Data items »
++++++
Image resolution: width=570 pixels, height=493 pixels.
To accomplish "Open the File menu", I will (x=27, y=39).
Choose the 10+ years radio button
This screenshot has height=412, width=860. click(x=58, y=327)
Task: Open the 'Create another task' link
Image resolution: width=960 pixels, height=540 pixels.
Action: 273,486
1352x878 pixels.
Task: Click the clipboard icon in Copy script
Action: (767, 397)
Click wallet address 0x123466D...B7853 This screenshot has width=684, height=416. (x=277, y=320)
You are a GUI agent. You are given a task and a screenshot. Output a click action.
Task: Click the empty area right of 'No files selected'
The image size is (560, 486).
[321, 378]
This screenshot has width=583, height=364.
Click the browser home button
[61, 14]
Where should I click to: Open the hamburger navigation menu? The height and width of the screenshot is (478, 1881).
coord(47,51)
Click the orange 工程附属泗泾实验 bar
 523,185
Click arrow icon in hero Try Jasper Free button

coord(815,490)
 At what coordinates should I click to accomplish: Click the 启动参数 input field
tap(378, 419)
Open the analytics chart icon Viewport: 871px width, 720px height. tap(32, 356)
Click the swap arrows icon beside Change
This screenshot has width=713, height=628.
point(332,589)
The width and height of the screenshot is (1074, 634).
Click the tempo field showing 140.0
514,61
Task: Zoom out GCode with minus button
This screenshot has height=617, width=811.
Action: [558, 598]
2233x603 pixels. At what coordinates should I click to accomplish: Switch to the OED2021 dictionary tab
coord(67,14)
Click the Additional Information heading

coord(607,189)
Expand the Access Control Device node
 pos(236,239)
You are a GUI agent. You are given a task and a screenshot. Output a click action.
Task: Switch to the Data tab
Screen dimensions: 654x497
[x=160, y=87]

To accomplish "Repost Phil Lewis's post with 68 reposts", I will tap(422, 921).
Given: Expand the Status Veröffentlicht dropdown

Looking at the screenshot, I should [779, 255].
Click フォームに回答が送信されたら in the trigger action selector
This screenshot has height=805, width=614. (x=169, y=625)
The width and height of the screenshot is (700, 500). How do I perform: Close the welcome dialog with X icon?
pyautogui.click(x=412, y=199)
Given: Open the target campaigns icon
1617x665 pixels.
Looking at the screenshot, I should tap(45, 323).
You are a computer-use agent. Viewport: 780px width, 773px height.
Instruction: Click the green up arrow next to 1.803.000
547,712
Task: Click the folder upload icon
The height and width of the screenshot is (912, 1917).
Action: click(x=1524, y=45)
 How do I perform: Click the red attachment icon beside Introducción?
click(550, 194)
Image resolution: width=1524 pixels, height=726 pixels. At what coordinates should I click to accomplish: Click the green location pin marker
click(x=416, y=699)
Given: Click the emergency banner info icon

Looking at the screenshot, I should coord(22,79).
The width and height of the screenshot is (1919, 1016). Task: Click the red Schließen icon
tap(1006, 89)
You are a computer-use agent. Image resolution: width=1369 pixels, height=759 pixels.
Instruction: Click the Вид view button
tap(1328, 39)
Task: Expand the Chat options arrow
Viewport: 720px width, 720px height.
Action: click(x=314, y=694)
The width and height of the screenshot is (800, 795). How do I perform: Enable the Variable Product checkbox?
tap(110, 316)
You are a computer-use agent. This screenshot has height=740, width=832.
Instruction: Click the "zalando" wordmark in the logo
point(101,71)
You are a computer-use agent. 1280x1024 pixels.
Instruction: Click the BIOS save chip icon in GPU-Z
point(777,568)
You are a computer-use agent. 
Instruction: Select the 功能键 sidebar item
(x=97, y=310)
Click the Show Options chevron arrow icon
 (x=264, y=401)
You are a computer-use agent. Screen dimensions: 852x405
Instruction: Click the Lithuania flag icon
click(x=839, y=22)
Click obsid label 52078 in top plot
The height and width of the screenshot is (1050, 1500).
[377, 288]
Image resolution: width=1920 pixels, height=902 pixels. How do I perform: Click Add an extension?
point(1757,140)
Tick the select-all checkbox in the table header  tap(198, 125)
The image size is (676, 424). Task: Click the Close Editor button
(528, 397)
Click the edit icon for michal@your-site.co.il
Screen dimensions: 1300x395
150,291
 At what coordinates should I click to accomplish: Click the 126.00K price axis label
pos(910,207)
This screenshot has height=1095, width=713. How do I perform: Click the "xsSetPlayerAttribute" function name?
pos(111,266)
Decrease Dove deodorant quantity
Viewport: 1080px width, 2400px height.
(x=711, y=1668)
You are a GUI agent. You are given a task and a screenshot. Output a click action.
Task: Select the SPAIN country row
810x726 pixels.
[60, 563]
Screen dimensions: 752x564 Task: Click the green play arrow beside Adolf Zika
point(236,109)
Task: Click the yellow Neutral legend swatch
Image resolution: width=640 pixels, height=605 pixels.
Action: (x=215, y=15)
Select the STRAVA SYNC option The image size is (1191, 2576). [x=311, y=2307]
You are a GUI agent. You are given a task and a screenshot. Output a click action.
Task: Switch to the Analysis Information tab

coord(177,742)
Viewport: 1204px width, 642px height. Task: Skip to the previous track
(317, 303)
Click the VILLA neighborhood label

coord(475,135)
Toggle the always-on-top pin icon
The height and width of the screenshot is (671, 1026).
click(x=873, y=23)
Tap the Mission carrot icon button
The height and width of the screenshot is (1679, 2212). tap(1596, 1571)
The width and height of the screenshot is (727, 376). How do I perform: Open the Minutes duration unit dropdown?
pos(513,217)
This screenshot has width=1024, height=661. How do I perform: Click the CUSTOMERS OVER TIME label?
++++++
REQUIRED WORK » Reproduce, exactly as they stand in the data above, the lines from the one that holds "The width and height of the screenshot is (1919, 1016)." to the one that holds "Task: Click the yellow Neutral legend swatch", inclusive.

REPLY TO THE EXERCISE »
The width and height of the screenshot is (1919, 1016). Task: Click the red Schließen icon
tap(1006, 89)
You are a computer-use agent. Image resolution: width=1369 pixels, height=759 pixels.
Instruction: Click the Вид view button
tap(1328, 39)
Task: Expand the Chat options arrow
Viewport: 720px width, 720px height.
Action: click(x=314, y=694)
The width and height of the screenshot is (800, 795). How do I perform: Enable the Variable Product checkbox?
tap(110, 316)
You are a computer-use agent. This screenshot has height=740, width=832.
Instruction: Click the "zalando" wordmark in the logo
point(101,71)
You are a computer-use agent. 1280x1024 pixels.
Instruction: Click the BIOS save chip icon in GPU-Z
point(777,568)
You are a computer-use agent. 
Instruction: Select the 功能键 sidebar item
(x=97, y=310)
Click the Show Options chevron arrow icon
 (x=264, y=401)
You are a computer-use agent. Screen dimensions: 852x405
Instruction: Click the Lithuania flag icon
click(x=839, y=22)
Click obsid label 52078 in top plot
The height and width of the screenshot is (1050, 1500).
[377, 288]
Image resolution: width=1920 pixels, height=902 pixels. How do I perform: Click Add an extension?
point(1757,140)
Tick the select-all checkbox in the table header  tap(198, 125)
The image size is (676, 424). Task: Click the Close Editor button
(528, 397)
Click the edit icon for michal@your-site.co.il
Screen dimensions: 1300x395
150,291
 At what coordinates should I click to accomplish: Click the 126.00K price axis label
pos(910,207)
This screenshot has height=1095, width=713. How do I perform: Click the "xsSetPlayerAttribute" function name?
pos(111,266)
Decrease Dove deodorant quantity
Viewport: 1080px width, 2400px height.
(x=711, y=1668)
You are a GUI agent. You are given a task and a screenshot. Output a click action.
Task: Select the SPAIN country row
810x726 pixels.
[60, 563]
Screen dimensions: 752x564 Task: Click the green play arrow beside Adolf Zika
point(236,109)
Task: Click the yellow Neutral legend swatch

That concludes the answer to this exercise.